Пастух ещё подумал и начал неторопливо раздеваться. Мы даже переглянулись от такой неожиданности.

Когда пастух был в дождевике, то казался полным, а теперь стал тощим и маленьким. Тело у него было белое-белое, а лицо, руки и шея коричневые.

— У него не хватит сил снять с карчи нашу лодку, — сказал я тихонько дедушке.

Пастух не спеша, вздрагивая от холода, вошёл в воду, окунулся, крякнул и побрёл к нашему кораблю. Когда под ногами не стало дна, поплыл, дышал глубоко, рыжие усики у него смешно топорщились.

Пастух обошёл вокруг корабля, попробовал качнуть его, но бабушка Наташа деликатно запротестовала, боясь, чтобы он не оторвал рамы от днища. Я заметил, что у пастуха на спине какая-то глубокая вмятина и на голове тоже.

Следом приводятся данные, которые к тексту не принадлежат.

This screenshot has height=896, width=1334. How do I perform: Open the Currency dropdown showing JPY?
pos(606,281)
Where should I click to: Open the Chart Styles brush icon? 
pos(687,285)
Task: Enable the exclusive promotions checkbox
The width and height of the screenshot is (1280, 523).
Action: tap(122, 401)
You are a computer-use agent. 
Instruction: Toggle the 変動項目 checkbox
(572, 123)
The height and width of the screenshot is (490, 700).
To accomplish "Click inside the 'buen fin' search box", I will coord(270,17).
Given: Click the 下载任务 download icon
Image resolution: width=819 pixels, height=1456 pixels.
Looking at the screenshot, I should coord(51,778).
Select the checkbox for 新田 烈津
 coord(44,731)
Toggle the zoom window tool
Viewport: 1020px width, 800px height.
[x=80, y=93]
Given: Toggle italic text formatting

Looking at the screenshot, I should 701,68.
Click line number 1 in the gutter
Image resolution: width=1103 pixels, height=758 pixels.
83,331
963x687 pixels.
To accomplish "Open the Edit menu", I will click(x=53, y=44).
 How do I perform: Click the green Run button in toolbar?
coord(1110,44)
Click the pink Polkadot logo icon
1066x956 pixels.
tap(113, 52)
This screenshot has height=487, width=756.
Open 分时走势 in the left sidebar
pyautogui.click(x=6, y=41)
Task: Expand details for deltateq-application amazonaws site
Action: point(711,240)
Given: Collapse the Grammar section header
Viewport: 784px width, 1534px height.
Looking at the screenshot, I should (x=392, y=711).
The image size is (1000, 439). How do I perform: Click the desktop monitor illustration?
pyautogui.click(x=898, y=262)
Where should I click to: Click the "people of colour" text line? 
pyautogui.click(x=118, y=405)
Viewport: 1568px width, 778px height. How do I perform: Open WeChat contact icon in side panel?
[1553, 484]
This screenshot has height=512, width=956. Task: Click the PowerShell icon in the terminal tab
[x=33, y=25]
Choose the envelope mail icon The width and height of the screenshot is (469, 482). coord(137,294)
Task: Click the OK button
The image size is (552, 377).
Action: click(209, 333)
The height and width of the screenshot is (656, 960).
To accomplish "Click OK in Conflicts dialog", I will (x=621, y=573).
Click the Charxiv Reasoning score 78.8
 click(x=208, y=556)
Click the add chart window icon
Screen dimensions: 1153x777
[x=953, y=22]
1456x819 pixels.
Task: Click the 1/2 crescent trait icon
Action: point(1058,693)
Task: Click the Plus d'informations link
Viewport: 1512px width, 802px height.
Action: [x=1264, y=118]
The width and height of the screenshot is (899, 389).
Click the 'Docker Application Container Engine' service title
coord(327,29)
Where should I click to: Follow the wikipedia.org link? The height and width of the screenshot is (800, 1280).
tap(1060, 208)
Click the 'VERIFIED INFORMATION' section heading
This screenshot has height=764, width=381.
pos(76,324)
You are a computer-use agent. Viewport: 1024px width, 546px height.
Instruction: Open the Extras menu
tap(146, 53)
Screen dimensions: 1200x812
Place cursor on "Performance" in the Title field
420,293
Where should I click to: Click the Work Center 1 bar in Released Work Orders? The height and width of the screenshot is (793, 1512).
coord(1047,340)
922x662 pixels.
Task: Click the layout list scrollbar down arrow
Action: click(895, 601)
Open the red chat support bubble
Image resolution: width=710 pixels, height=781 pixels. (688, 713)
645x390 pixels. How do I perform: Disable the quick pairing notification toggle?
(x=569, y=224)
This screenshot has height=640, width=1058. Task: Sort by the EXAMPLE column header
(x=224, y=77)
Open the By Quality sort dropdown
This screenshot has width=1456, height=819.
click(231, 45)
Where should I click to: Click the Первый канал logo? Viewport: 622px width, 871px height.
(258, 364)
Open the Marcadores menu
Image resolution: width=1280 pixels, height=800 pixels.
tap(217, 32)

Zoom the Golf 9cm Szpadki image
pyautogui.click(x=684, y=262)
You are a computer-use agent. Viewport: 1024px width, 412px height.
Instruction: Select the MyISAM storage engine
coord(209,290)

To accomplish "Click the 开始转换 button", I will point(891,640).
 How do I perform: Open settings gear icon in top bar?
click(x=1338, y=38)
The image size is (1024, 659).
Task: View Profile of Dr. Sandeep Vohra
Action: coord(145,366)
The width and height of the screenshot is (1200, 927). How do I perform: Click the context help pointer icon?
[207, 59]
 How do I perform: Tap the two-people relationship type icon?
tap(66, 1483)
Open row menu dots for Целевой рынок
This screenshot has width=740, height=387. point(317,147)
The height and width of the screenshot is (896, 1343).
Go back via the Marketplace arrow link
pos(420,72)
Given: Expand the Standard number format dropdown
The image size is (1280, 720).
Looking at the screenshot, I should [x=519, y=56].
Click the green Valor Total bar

— Да, лодчонка — рухлядь! — согласился пастух и снова начал думать, хмурить редкие, совсем выгоревшие брови. — Мени б вагу, я б его поднял и ссунул ка воду.

— Возьмите вот весло! — заторопился дедушка.

— Зламаеться. — Пастух повернулся и побрёл из воды.

— Куда же вы? — не выдержал я.

Пастух что-то сказал, но мы не поняли. Не спеша оделся и пошёл в кусты.

— Неужели ушёл? — трагическим голосом спросила бабушка Наташа.

— Может быть, ещё вернётся, — ответил дедушка.

Все мы не отрывая глаз смотрели только на берег. Орлан и Серка, которые сидели на палубе, смотрели туда же.